--- BEGIN PROVIDED INFORMATION ---

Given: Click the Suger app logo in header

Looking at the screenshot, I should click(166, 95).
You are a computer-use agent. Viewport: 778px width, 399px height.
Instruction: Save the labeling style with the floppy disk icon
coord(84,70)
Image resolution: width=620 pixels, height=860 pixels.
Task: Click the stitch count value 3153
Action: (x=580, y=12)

--- END PROVIDED INFORMATION ---

**GIVEN EXERCISE:**
State how many lines of the data above contain the string "width", counting case, and give only that number.

**TASK ANSWER:**
2